Companies Forced to Live up to Security Promises
The Federal Trade Commission has recently settled a lawsuit against ValueClick amounting to 2.9 million dollars. ValueClick was found guilty of making email and advertising claims that were deceptive and misleading. The company was also found guilty of violating its own privacy policy, which promises, according to DarkReading, to protect customer data and implement “reasonable security measures.” ValueClick’s privacy policy promises encryption but the company failed to provide data entryption and did not fix reported vulnerabilities to SQL injection attacks.
The FTA decision in the ValueClick case opens the door for enterprises to be held responsible for negligence and for failing to implement the required security measures to achieve the user data protection they promise.
“The FTC ruling sends a powerful message to the business community,” says Scott Kamber, a partner at Kamber Edelson LLC, a legal firm that specializes in cyber security law.
“In the past, companies that failed to protect customer data have argued that they are immune from prosecution unless consumers can directly prove that they suffered harm from the breach of their personal information,” Kamber explains. “Given that hackers are generally pretty good at covering their tracks, this argument — if accepted — would mean that few companies would have to account for their negligence.”
With the ValueClick settlement, Kamber says, “the FTC has made clear that common sense will prevail over technical legal arguments, at least when it comes to governmental sanctions.
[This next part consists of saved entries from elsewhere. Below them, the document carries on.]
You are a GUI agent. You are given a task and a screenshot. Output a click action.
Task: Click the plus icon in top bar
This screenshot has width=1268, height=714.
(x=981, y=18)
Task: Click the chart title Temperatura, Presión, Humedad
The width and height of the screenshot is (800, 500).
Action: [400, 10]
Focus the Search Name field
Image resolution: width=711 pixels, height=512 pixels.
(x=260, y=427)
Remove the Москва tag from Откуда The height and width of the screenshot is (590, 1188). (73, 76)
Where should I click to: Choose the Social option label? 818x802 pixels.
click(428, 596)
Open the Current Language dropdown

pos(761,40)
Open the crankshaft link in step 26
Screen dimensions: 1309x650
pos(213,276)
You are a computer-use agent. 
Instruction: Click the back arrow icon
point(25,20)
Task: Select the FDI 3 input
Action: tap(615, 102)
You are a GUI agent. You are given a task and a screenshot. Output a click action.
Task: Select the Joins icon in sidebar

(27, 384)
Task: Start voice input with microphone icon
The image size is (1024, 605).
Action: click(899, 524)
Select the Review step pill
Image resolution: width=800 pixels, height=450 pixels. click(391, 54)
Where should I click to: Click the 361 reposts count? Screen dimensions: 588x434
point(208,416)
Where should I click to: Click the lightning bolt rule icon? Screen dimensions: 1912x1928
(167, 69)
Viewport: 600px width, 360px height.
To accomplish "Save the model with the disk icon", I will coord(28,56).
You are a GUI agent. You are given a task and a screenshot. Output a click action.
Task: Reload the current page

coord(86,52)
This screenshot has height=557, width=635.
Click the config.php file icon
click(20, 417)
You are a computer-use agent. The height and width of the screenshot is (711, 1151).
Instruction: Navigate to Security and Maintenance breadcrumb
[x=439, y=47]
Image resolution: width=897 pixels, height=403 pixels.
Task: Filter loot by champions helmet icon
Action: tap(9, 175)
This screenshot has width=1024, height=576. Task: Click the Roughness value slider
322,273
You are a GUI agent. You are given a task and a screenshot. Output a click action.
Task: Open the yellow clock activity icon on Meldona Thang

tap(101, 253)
We believe the FTC’s ruling will help with the current cases we are prosecuting, as well as future ones we are contemplating.”
With laws imposing clear requirement for companies, they will no longer be able to hide behind vague security claims and data loss prevention will become a major concern for all those dealing with private records. Hopefully, these laws, supported by international standards, will help prevent fraud, data loss and theft and other types of security breaches.